Miqi didn’t bother to ask why, directing her people to start firing with a flash of feathers, the air filling with a barrage of plasma. There was a flutter as Bluejay extended his gossamer wings, their protective covers opening up, the powerful muscles beneath them flexing as he prepared to take flight. They became a blur, the buzzing sound filling Xipa’s helmet, her feet leaving the floor. He lifted her up into the air, the straps of her pack digging into her shoulders, Xipa swinging as he began to accelerate. She felt like she should have been afraid, but she trusted Bluejay implicitly, and her people had never been shy of heights.

From this vantage point, she had a bird’s-eye view of the Bugs as they exchanged plasma fire with the scouts. A couple of them raised their rifles towards her, but she reacted quickly, firing down between her legs with her XMR to force them to scatter. She could barely hold the weapon straight, the recoil making it jump in her hands with nothing to brace it against, but it had the desired effect all the same. They sailed over the office, Bluejay flying them through the already broken window like a missile, Xipa crunching broken glass underfoot as he deposited her on the carpeted floor. He set down behind her, his wings folding back beneath their casings as he drew his handgun.

They found themselves in what had once been a lavish lounge that overlooked the office beyond. This was probably where the executives and higher-ups in the company would have come to unwind and hold meetings. The tables here were made from polished stone rather than spartan metal and polymer, and the chairs were more like those one might find in a lounge, covered in plush padding that had succumbed to mold. There were potted plants in the corners of the room, as well as a couple of vending machines that would have dispensed drinks and snacks, too dirty now to make out what was inside them. The only battle damage in here had come from Bugs firing into the room from outside, leaving the ceiling and the far wall burned in places.

A cry of alarm echoed from an open door to their left, Xipa and Bluejay hurrying out into a narrow corridor in search of its source. At the end of a short, carpeted hallway was another door, and the trio of Drones that Xipa had seen climbing the waterfall were trying to break through it. One of them fired a plasma rifle at the obstacle, but the metal absorbed the heat of the bolt, the creature lashing out with a kick in an attempt to break it down. When that didn’t work, it scrambled to push its fingers into the groove between the door and the wall, trying to pull the sliding panel back.

They soon noticed the newcomers, turning to face them. Bluejay raised his XMH, but Xipa pulled him back into the conference room before he could fire, the pair narrowly avoiding a hail of plasma.

“Your slugs will go straight through that door!” she protested. “That’s got to be where the survivors are hiding!”

“Even if I turn down the voltage?” he asked.

“I don’t know what that door is made of or how thick it is!” Xipa replied. “We can’t risk it!”

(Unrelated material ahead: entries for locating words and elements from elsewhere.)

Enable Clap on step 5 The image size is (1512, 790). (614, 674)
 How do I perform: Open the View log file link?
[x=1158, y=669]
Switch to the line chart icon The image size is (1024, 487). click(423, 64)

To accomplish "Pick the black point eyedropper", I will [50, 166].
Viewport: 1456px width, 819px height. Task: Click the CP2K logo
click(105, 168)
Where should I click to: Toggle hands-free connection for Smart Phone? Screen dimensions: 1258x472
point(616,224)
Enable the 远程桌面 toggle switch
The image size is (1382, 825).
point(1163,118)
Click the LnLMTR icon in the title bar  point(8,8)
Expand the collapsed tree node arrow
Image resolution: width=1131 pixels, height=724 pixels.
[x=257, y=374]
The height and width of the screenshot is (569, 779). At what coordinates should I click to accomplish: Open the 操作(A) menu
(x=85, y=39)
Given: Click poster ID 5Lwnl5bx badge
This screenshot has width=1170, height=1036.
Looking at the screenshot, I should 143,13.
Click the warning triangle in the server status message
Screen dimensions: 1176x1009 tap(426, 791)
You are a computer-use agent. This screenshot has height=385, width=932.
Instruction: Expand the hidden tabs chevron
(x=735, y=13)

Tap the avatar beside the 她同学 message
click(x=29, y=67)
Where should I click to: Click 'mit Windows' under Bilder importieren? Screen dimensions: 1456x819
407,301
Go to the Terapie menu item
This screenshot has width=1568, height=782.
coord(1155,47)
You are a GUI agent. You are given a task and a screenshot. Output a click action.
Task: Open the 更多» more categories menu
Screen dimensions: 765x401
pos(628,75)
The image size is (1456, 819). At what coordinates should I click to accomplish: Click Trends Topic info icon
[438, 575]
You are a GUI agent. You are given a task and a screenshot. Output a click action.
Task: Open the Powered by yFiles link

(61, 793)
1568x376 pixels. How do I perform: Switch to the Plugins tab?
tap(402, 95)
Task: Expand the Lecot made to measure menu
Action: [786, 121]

“Okay, okay,” he conceded. “Idea – give me your sidearm.”

“What, why?”

“Just trust me!”

She did as he asked, handing him her XMH. Bluejay held one in his upper pair and the second in his lower, putting his back to the wall beside the open door that led into the little room, readying himself. Xipa began to ask what his plan was, but he shushed her, going quiet as he concentrated on something. Suddenly, he spun around, unloading both handguns into the wall. Dust sprayed as the slugs punched through the thin material, the sound of gunfire dampened by Xipa’s helmet. Bluejay moved closer to the door, then leaned out, letting off a couple more shots that were angled down towards the floor.

“Clear!” he announced, tossing Xipa’s handgun back to her. “Here. Mine’s empty.”

She followed him out into the hallway, seeing a pile of dead Bugs, their ichor splattered on the far wall. The holes where the slugs had passed through were still smoking.